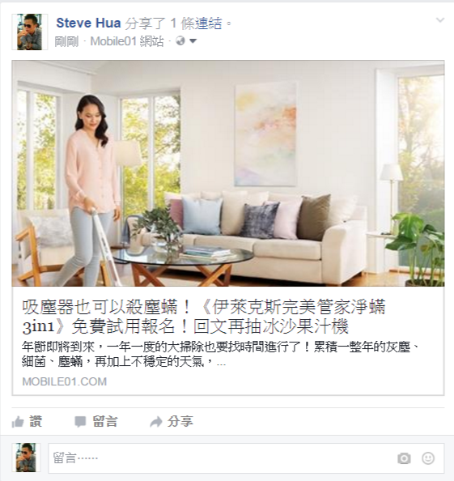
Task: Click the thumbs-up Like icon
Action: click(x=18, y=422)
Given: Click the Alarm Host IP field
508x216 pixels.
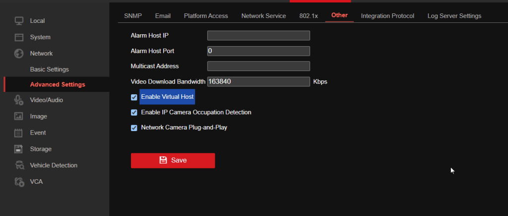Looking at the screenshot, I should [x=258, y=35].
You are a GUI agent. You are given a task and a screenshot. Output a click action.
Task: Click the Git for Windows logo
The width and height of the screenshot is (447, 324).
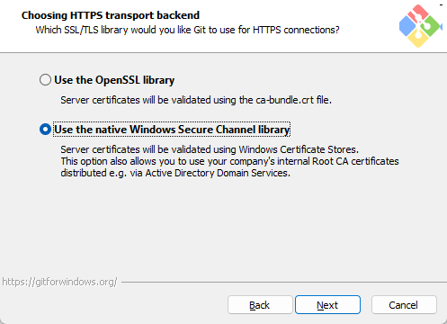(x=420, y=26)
+-------+
[Work instructions] Omit the pictures and print again exactly the lines from the one with "Task: Click the Git for Windows logo" through the final line of the entries, both ends included.

[Answer box]
Task: Click the Git for Windows logo
The width and height of the screenshot is (447, 324).
(x=420, y=26)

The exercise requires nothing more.